Document passage:
----

BNP Paribas, Citigroup Global Markets Limited, Crédit Agricole Corporate and Investment Bank, HSBC Bank plc, J.P. Morgan Securities plc and Mizuho International plc are acting as Dealer Managers for the Offers and Kroll Issuer Services Limited is acting as Tender Agent for the Offers. For detailed terms of the Offers please refer to the Tender Offer Memorandum which (subject to offer and distribution restrictions) can be obtained from the Dealer Managers and the Tender Agent referred to below.

----

Data provided:
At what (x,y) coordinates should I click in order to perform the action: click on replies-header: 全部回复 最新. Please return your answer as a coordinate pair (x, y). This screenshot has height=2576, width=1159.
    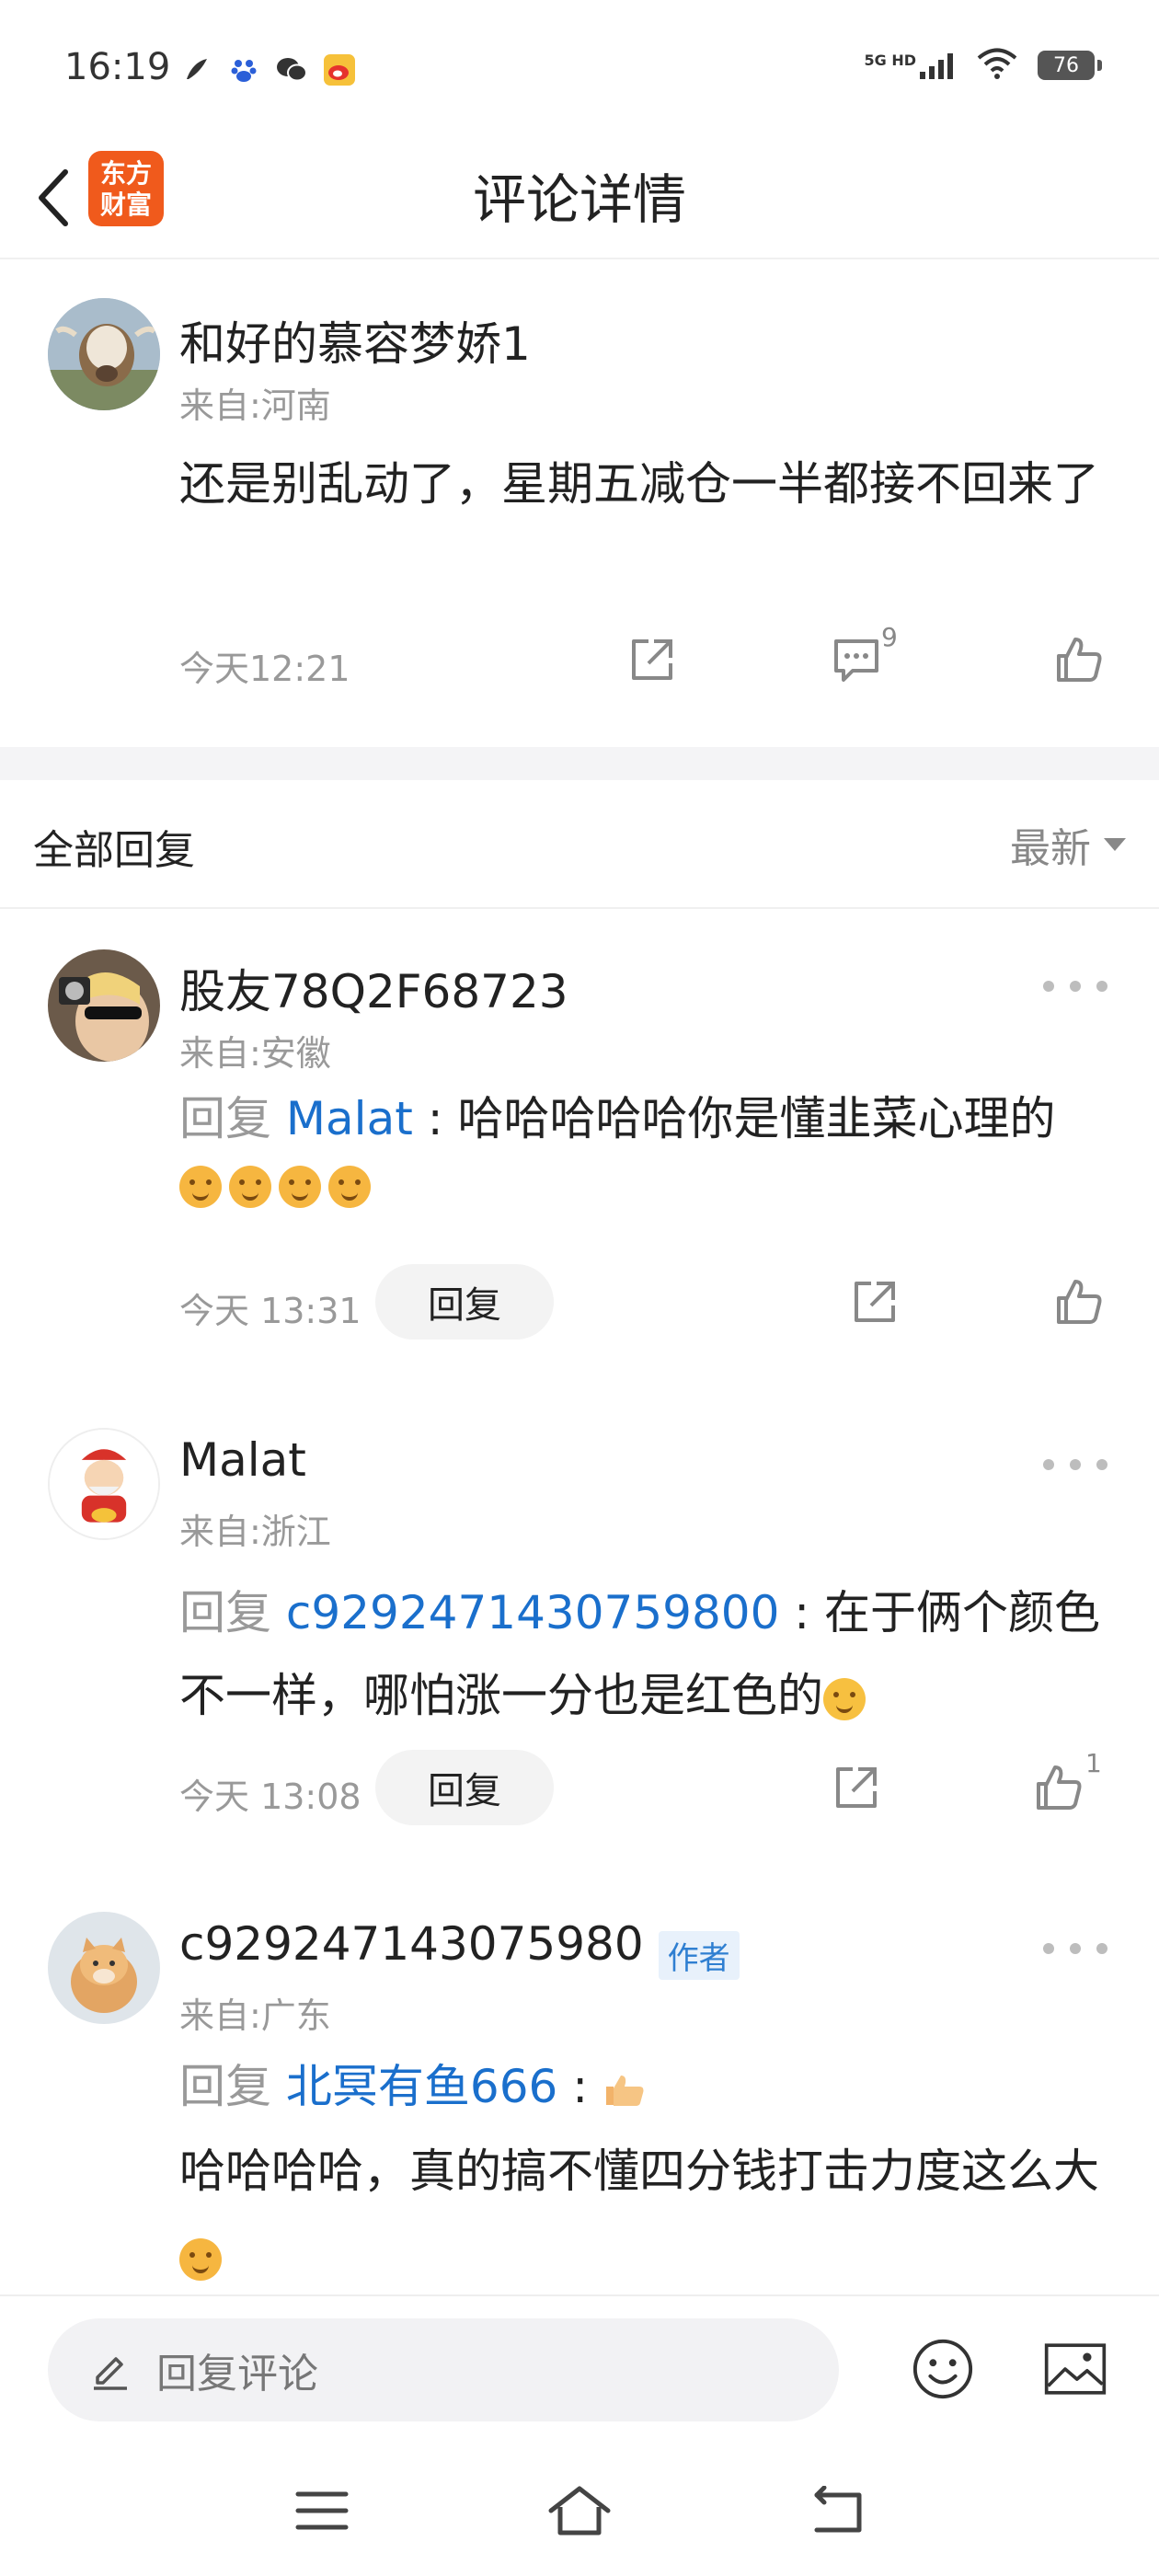
    Looking at the image, I should click on (580, 844).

----

Exercise instructions:
A. In the tender offer notice, why is the reader sent to the Tender Offer Memorandum? Answer in one to three sentences.
B. Summarize the tender offer notice in two sentences.
C. Please write the next part of the tender offer notice, picking up after its last sentence.

Per-task outputs:
A. The reader is sent to the Tender Offer Memorandum because it sets out the detailed terms of the Offers. Subject to offer and distribution restrictions, it can be obtained from the Dealer Managers and the Tender Agent.

B. BNP Paribas, Citigroup Global Markets Limited, Crédit Agricole Corporate and Investment Bank, HSBC Bank plc, J.P. Morgan Securities plc and Mizuho International plc are acting as Dealer Managers for the Offers, and Kroll Issuer Services Limited is acting as Tender Agent. The detailed terms of the Offers are in the Tender Offer Memorandum, which, subject to offer and distribution restrictions, can be obtained from the Dealer Managers and the Tender Agent.

C.
Please contact: BNP Paribas by telephone at +44 20 7595 8668 or email liability.management@bnpparibas.com, Attention: Liability Management Group; Citigroup Global Markets Limited by telephone at +44 20 7986 8969 or email liabilitymanagement.europe@citi.com, Attention: Liability Management Group; Crédit Agricole Corporate and Investment Bank by telephone at +44 20 7214 5733 or email liability.management@ca-cib.com, Attention: Liability Management; HSBC Bank plc by telephone at +44 20 7992 6237 or email LM_EMEA@hsbc.com, Attention: Liability Management, DCM; J.P. Morgan Securities plc by telephone at +44 20 7134 2468 or email liability_management_EMEA@jpmorgan.com, Attention: EMEA Liability Management Group; Mizuho International plc by telephone at +34 91 790 7559 or email liabilitymanagement@uk.mizuho-sc.com, Attention: Liability Management; and Kroll Issuer Services Limited by telephone at +44 20 7704 0880 or email phoenix@is.kroll.com, Attention: Jacek Kusion.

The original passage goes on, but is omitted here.